Consigne: Recopiez les entrées depuis la ligne contenant "How do I perform: Open the Google" jusqu'à celle contenant "pyautogui.click(x=278, y=174)", en remplaçant "dropdown" par "liste déroulante" et sans rien modifier d'autre. Laissez les images de côté dans votre réponse.

Données fournies:
- - - - - - -

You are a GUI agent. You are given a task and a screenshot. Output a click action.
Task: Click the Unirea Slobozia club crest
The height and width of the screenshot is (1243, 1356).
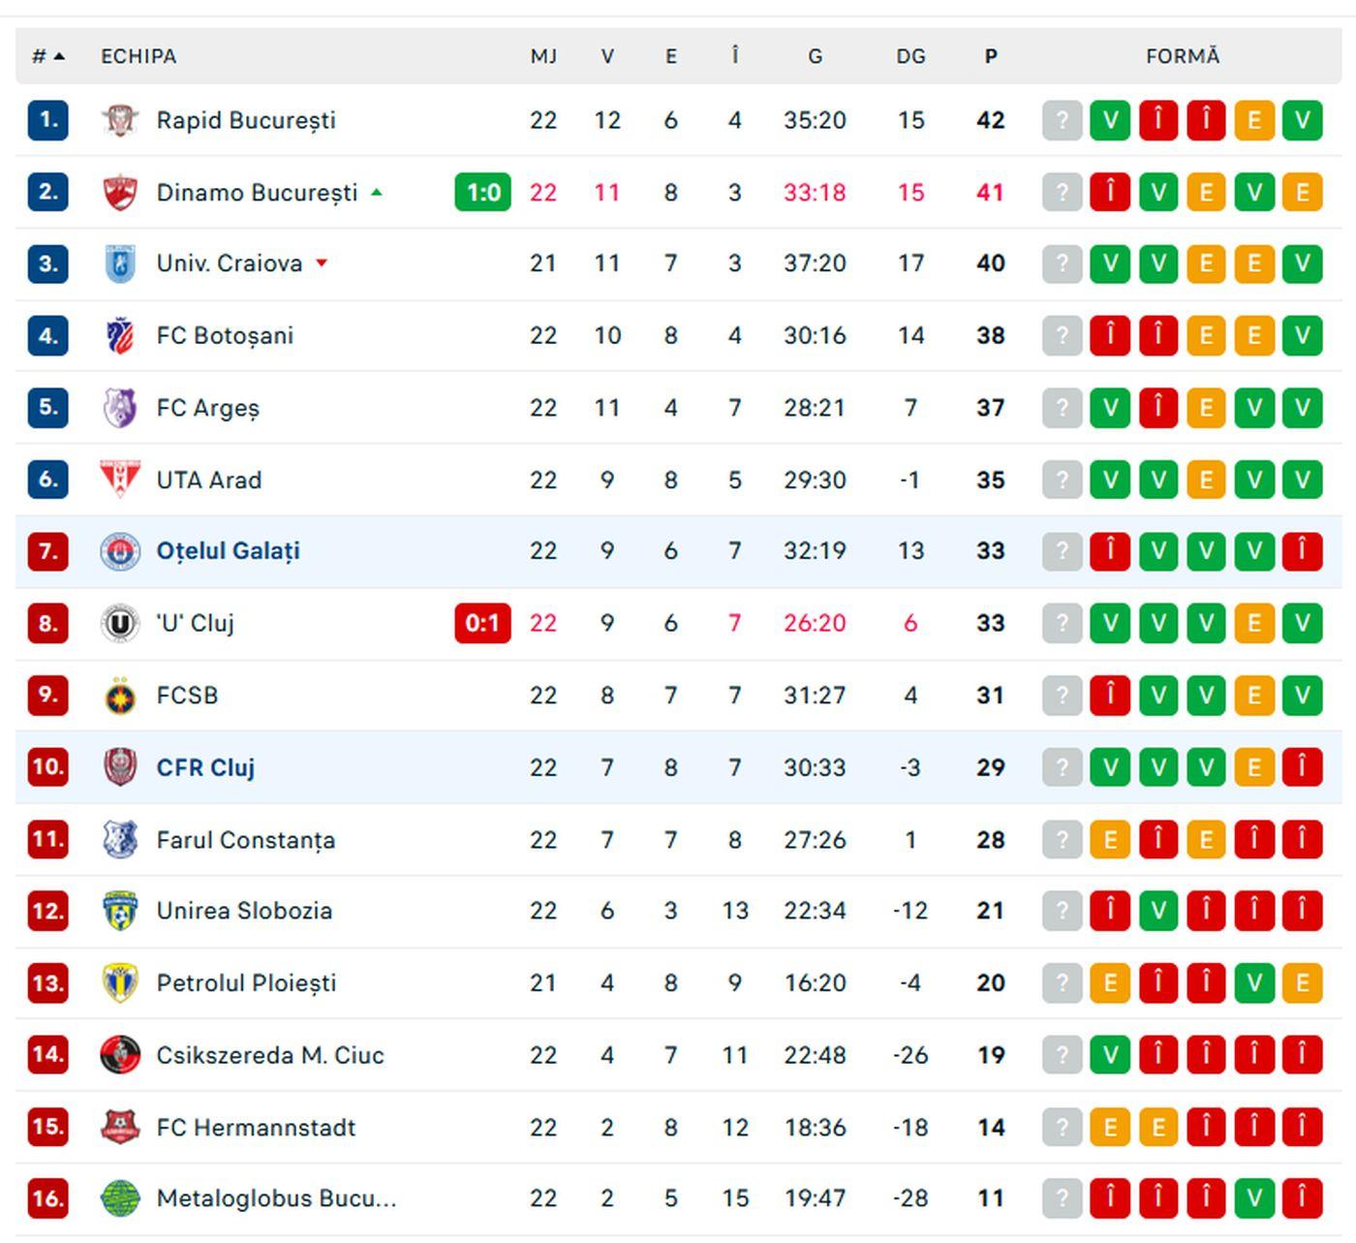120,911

- - - - - - -

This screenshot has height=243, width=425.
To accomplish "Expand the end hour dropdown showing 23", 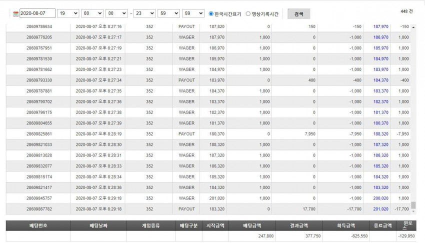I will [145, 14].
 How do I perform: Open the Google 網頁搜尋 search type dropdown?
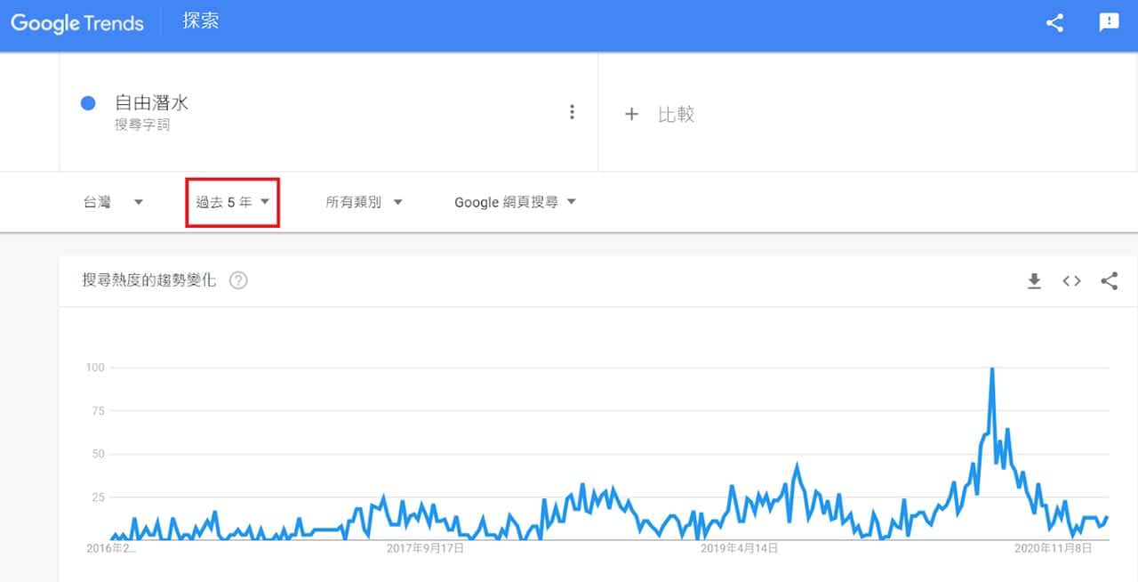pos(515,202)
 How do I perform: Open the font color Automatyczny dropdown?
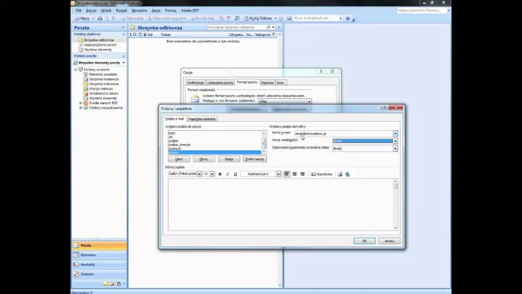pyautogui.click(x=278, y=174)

- - - - - - -

Réponse:
 How do I perform: Open the Google 網頁搜尋 search type liste déroulante?
pos(515,202)
 How do I perform: Open the font color Automatyczny liste déroulante?
pyautogui.click(x=278, y=174)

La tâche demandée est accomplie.